__WRITTEN PROBLEM__:
Arrange the lines from the one containing "You are a computer-use agent. Screen dimensions: 1332x749" through the end of the items as a Markdown table with a "Row" column for the row number and a "Line" column for the line. Leave out blank lines.

BEGIN DATASET CONTENT

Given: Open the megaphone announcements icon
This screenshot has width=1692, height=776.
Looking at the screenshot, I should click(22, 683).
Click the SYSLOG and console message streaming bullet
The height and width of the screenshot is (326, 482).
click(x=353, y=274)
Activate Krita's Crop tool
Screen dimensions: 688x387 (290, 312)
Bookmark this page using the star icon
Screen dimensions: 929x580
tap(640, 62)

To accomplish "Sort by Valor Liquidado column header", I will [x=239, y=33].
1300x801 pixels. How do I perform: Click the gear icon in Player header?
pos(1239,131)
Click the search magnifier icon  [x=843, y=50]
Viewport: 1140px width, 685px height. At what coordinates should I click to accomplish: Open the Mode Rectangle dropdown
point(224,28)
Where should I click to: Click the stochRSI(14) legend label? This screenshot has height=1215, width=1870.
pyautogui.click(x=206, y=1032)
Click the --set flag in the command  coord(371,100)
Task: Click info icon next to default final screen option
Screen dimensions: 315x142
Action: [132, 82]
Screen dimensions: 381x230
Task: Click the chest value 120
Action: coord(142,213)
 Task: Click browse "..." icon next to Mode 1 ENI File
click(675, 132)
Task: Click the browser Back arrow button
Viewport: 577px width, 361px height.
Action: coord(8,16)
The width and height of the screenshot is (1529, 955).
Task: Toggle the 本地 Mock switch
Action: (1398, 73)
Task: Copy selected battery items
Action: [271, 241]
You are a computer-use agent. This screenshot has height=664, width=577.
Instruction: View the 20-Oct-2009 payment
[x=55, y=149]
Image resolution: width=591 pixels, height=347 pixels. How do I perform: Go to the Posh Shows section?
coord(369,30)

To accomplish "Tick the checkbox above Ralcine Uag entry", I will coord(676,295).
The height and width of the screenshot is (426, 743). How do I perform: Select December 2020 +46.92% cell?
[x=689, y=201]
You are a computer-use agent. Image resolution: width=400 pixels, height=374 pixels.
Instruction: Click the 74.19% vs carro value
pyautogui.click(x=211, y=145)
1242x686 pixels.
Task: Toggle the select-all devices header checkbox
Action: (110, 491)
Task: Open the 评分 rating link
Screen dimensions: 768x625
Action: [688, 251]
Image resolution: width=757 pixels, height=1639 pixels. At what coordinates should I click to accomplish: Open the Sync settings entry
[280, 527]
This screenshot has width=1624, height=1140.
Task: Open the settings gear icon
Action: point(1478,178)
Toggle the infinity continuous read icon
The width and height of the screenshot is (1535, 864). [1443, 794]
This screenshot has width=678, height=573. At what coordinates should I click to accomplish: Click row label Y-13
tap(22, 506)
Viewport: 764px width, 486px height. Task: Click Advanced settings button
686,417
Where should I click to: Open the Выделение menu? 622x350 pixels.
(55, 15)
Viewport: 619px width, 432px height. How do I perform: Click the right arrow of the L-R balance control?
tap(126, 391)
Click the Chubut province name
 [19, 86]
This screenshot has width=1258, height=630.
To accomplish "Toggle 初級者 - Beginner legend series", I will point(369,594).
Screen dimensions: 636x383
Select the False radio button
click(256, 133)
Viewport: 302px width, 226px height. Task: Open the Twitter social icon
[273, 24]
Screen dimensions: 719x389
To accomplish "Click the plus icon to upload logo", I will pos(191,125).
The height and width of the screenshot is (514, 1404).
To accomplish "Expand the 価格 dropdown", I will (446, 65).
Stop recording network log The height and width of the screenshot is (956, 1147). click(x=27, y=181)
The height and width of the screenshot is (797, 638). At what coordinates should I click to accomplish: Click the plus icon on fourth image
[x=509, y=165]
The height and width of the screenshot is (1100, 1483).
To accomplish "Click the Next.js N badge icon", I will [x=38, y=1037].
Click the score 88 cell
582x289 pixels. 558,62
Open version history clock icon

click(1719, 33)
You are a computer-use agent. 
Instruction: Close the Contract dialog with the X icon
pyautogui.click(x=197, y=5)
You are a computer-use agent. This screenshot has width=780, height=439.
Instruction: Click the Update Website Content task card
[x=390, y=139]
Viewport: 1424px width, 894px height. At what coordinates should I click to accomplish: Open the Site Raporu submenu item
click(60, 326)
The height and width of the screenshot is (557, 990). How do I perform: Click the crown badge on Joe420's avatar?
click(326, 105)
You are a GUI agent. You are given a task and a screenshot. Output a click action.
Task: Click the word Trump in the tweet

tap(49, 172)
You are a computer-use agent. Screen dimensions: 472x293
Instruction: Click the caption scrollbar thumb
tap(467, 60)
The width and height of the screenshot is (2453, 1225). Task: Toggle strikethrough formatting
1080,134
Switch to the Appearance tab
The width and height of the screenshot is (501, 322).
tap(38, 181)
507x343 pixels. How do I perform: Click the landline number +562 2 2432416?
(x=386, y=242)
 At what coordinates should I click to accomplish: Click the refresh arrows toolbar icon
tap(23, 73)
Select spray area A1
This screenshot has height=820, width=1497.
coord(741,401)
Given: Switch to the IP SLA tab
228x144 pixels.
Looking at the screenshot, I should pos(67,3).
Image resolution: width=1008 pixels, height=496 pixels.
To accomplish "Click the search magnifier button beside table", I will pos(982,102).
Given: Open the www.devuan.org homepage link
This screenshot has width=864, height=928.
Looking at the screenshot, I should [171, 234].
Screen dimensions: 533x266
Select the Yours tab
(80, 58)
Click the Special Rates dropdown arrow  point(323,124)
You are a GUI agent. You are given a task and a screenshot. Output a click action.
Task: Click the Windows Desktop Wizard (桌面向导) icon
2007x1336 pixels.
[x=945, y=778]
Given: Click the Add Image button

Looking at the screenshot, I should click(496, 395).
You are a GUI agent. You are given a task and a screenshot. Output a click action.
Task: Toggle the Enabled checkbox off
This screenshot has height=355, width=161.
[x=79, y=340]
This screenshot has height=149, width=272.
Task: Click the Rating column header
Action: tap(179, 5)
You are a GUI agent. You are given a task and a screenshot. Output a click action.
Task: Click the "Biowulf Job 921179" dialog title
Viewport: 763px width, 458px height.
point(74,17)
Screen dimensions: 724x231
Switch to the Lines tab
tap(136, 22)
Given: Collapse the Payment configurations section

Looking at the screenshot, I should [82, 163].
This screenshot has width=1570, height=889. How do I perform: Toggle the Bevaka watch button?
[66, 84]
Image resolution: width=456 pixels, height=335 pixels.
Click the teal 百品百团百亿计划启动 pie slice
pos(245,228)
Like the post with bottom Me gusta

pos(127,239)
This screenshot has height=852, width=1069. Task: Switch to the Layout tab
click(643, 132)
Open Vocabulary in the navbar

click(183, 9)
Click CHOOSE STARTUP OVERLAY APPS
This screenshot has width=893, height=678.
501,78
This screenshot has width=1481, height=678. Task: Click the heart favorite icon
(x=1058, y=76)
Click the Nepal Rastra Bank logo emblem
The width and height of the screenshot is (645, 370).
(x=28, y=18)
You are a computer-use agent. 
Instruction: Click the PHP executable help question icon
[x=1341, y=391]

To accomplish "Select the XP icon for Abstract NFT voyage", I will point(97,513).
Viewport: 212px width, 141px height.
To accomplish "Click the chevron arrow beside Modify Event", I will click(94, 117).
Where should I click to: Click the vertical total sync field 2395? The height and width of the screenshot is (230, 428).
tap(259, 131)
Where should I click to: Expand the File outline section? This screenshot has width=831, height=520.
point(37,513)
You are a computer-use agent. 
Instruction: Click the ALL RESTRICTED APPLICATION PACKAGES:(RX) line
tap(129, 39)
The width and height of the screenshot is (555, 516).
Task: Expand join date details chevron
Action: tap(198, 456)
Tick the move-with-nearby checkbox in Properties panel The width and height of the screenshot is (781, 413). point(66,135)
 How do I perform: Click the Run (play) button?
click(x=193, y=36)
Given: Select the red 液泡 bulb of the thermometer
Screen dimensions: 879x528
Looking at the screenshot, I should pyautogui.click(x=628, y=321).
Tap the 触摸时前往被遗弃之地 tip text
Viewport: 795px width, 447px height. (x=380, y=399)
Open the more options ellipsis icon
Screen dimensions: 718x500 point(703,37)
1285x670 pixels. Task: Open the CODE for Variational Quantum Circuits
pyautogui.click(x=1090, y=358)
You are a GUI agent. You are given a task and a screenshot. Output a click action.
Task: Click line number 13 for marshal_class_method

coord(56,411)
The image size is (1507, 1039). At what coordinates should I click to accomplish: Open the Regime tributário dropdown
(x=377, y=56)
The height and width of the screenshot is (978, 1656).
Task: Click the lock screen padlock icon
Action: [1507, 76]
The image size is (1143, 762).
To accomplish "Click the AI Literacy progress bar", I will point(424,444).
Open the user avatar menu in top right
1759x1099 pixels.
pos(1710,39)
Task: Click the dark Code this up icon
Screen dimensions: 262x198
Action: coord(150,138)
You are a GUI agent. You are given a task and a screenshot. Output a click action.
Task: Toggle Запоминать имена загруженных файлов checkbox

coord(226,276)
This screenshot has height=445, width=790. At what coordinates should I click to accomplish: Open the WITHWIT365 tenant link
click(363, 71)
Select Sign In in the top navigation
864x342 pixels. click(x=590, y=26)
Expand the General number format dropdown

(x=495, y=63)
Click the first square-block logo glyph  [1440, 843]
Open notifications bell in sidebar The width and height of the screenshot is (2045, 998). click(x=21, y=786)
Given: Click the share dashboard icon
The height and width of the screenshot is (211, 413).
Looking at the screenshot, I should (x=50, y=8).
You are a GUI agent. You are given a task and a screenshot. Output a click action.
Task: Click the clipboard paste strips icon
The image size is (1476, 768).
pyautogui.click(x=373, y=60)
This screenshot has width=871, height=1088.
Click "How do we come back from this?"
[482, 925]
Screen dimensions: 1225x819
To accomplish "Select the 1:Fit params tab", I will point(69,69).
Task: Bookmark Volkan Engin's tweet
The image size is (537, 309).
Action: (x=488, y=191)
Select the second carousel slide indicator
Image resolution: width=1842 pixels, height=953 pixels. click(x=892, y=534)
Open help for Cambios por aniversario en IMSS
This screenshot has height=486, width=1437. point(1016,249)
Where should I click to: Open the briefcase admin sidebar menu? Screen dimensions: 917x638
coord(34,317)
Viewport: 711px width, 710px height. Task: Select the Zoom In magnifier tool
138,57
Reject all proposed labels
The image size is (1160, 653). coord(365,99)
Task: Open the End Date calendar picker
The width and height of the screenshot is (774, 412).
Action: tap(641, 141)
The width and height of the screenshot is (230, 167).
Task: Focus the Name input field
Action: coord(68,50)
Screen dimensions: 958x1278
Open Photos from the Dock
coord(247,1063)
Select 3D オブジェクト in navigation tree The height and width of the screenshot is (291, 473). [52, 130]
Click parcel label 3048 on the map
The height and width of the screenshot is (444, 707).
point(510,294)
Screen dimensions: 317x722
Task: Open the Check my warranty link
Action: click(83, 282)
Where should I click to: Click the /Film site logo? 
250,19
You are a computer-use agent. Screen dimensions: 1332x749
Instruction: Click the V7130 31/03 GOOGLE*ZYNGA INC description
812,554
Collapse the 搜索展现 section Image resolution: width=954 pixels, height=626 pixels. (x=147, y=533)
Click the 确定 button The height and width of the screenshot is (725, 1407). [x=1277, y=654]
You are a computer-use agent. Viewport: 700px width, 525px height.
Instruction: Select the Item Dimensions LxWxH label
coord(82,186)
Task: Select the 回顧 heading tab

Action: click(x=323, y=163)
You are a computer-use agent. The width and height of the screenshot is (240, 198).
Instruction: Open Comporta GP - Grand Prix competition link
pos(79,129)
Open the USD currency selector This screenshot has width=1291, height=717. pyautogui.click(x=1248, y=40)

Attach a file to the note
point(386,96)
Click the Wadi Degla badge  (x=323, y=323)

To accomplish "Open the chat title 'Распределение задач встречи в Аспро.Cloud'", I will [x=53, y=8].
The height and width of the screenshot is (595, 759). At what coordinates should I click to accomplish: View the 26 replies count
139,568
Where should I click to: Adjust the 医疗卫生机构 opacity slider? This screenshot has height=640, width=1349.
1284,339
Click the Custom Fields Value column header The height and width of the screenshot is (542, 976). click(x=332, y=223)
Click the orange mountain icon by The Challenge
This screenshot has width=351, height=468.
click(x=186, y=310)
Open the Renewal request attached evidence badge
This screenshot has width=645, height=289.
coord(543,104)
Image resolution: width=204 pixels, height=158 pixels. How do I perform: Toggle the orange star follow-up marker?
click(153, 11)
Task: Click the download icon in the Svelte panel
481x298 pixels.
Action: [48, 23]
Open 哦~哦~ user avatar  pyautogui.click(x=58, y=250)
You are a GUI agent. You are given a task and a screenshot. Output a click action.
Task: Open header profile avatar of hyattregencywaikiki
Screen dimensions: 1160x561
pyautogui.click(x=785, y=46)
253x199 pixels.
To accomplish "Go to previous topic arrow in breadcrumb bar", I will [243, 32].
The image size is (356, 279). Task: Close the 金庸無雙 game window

END DATASET CONTENT

__RESULT FOR THIS EXERCISE__:
| Row | Line |
|---|---|
| 1 | You are a computer-use agent. Screen dimensions: 1332x749 |
| 2 | Instruction: Click the V7130 31/03 GOOGLE*ZYNGA INC description |
| 3 | 812,554 |
| 4 | Collapse the 搜索展现 section Image resolution: width=954 pixels, height=626 pixels. (x=147, y=533) |
| 5 | Click the 确定 button The height and width of the screenshot is (725, 1407). [x=1277, y=654] |
| 6 | You are a computer-use agent. Viewport: 700px width, 525px height. |
| 7 | Instruction: Select the Item Dimensions LxWxH label |
| 8 | coord(82,186) |
| 9 | Task: Select the 回顧 heading tab |
| 10 | Action: click(x=323, y=163) |
| 11 | You are a computer-use agent. The width and height of the screenshot is (240, 198). |
| 12 | Instruction: Open Comporta GP - Grand Prix competition link |
| 13 | pos(79,129) |
| 14 | Open the USD currency selector This screenshot has width=1291, height=717. pyautogui.click(x=1248, y=40) |
| 15 | Attach a file to the note |
| 16 | point(386,96) |
| 17 | Click the Wadi Degla badge  (x=323, y=323) |
| 18 | To accomplish "Open the chat title 'Распределение задач встречи в Аспро.Cloud'", I will [x=53, y=8]. |
| 19 | The height and width of the screenshot is (595, 759). At what coordinates should I click to accomplish: View the 26 replies count |
| 20 | 139,568 |
| 21 | Where should I click to: Adjust the 医疗卫生机构 opacity slider? This screenshot has height=640, width=1349. |
| 22 | 1284,339 |
| 23 | Click the Custom Fields Value column header The height and width of the screenshot is (542, 976). click(x=332, y=223) |
| 24 | Click the orange mountain icon by The Challenge |
| 25 | This screenshot has width=351, height=468. |
| 26 | click(x=186, y=310) |
| 27 | Open the Renewal request attached evidence badge |
| 28 | This screenshot has width=645, height=289. |
| 29 | coord(543,104) |
| 30 | Image resolution: width=204 pixels, height=158 pixels. How do I perform: Toggle the orange star follow-up marker? |
| 31 | click(153, 11) |
| 32 | Task: Click the download icon in the Svelte panel |
| 33 | 481x298 pixels. |
| 34 | Action: [48, 23] |
| 35 | Open 哦~哦~ user avatar  pyautogui.click(x=58, y=250) |
| 36 | You are a GUI agent. You are given a task and a screenshot. Output a click action. |
| 37 | Task: Open header profile avatar of hyattregencywaikiki |
| 38 | Screen dimensions: 1160x561 |
| 39 | pyautogui.click(x=785, y=46) |
| 40 | 253x199 pixels. |
| 41 | To accomplish "Go to previous topic arrow in breadcrumb bar", I will [243, 32]. |
| 42 | The image size is (356, 279). Task: Close the 金庸無雙 game window |